Wednesday, November 11, 2015

I can handle normal.

I woke up to the light reflecting off the snow, giving our room a daytime glow, even though it is only 6:30am. I look at the monitor. Ketcher is laying in bed using his hockey stick to swipe at toys on the floor. Kenzie is in her drapes gazing at the snow. I smile.

Today feels good. It's been a week since the darkness seemed all consuming. Sometimes we have to be in the dark to see the light.

It's normal, I can handle normal.

Dan's alarm goes off and he grabs his phone to check the snow report. He reaches over and touches my shoulder. I know today is going to be a good day.

We get up and I head downstairs to take care of the dogs and kids. The dogs barrel down the stairs ready to run outside. When I open the door they see the snow and hesitate. Tully (he's our senior dog) is not a fan of snow. The puppy, on the other hand, isn't quite sure of what this white, cold substance is. He licks at it and then heads out. He is a Swiss Mountain Dog and made for the snow.

Data on locating visible targets:
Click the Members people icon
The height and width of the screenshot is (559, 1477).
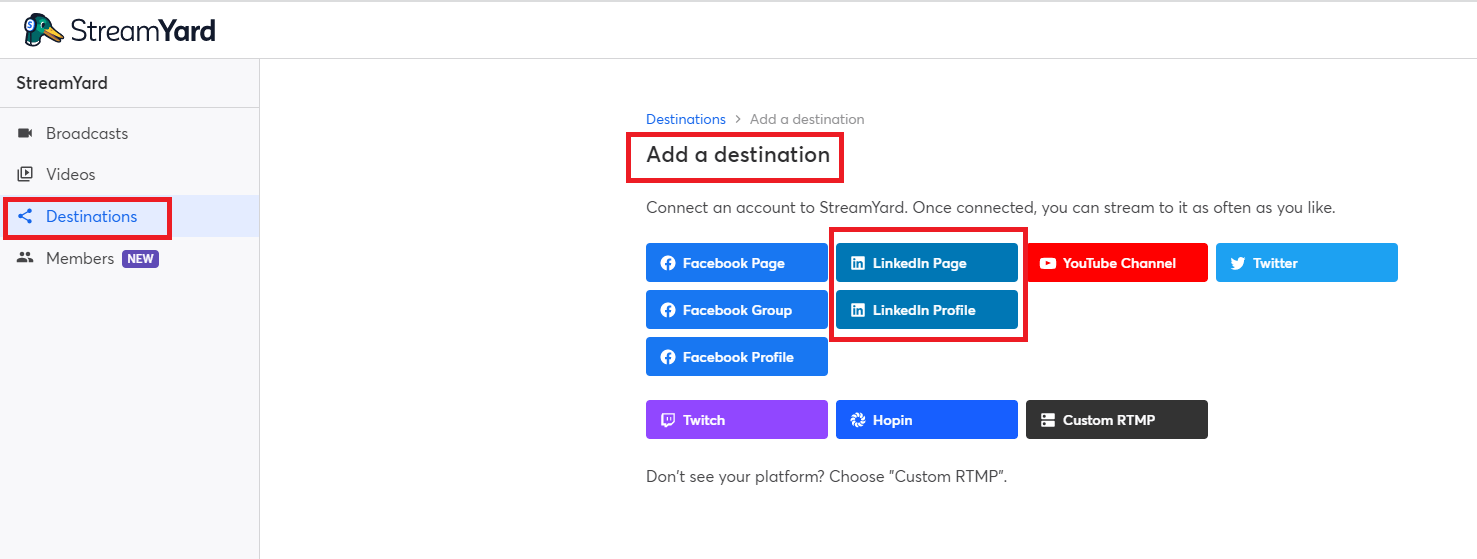click(x=26, y=258)
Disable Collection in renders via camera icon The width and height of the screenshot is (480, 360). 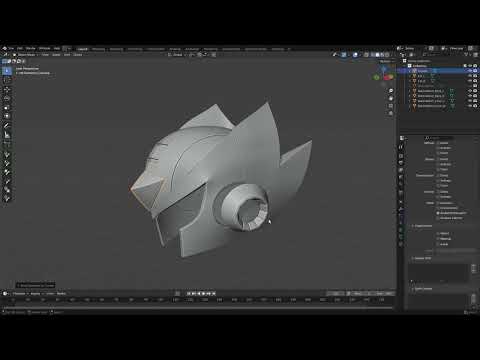[x=475, y=66]
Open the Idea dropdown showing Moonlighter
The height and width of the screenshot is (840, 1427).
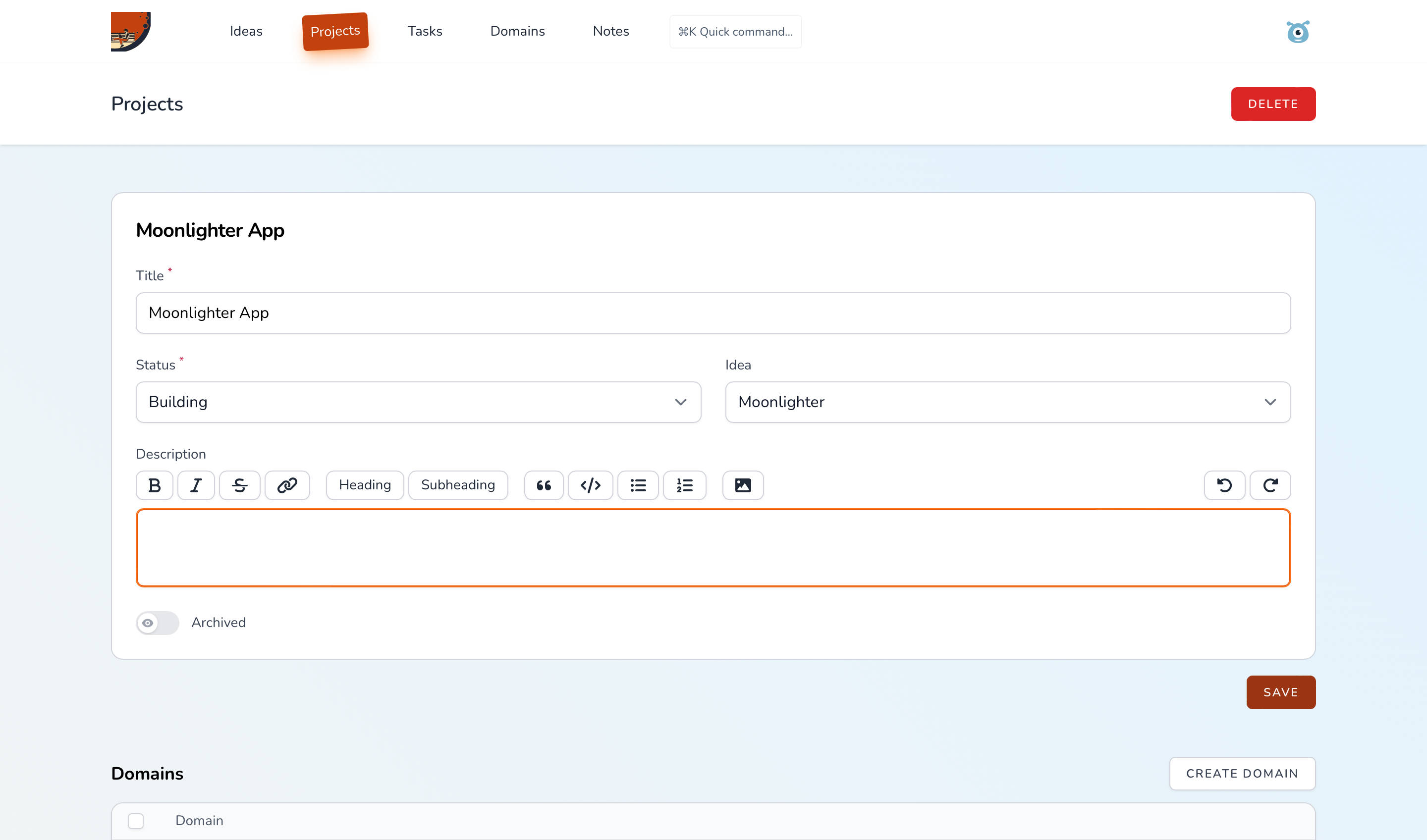click(1007, 402)
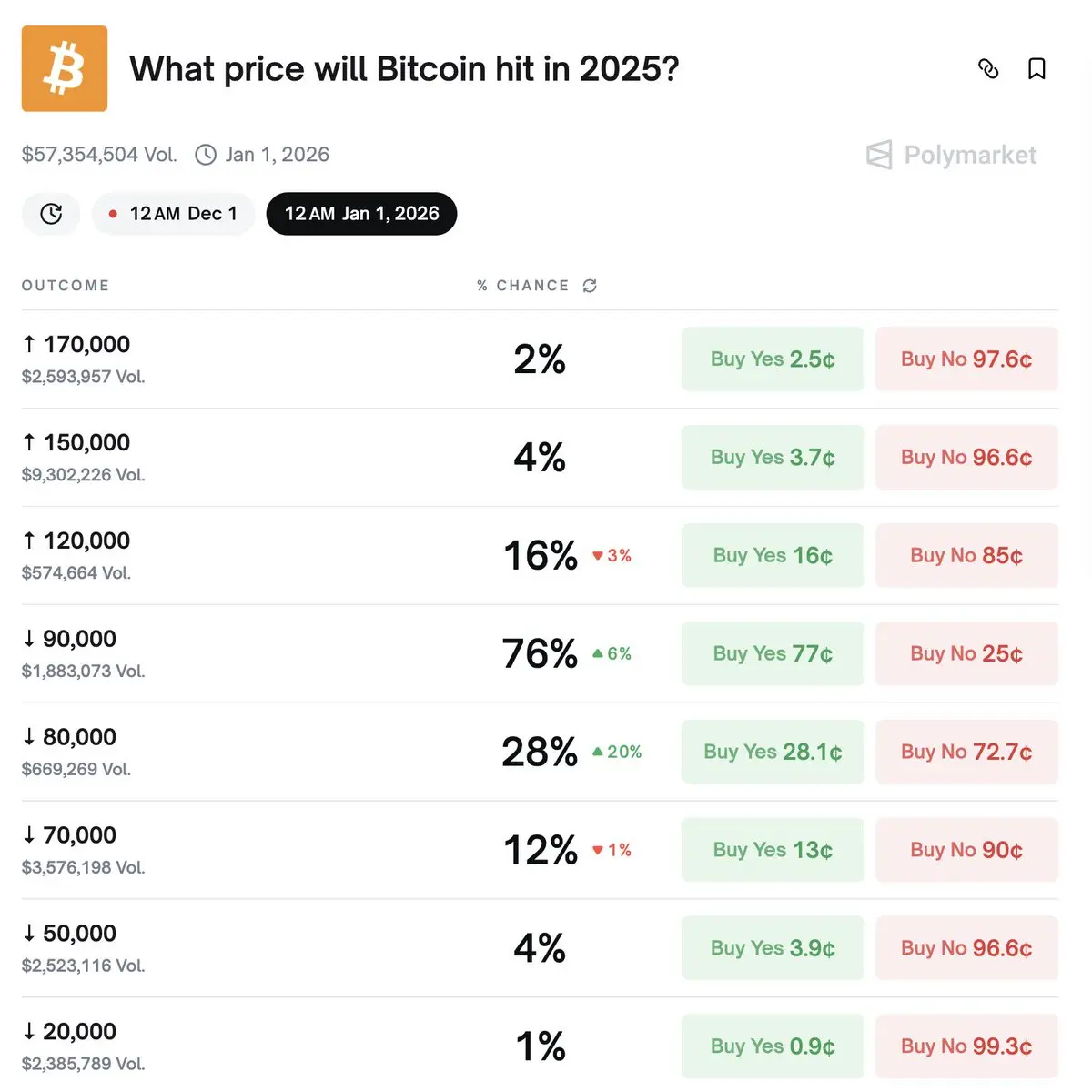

◆ **The task**
In the diary entry about the snowy morning, rewrite the paragraph beginning "We get up and I head downstairs" as a short bulleted list that keeps its main facts.

◆ **Answer**
- The writer goes downstairs to take care of the dogs and kids.
- The dogs rush down the stairs, eager to go outside, but hesitate when they see the snow.
- Tully, the senior dog, does not like snow.
- The puppy is unsure what the snow is, licks it, and then goes out.
- The puppy is a Swiss Mountain Dog, a breed made for snow.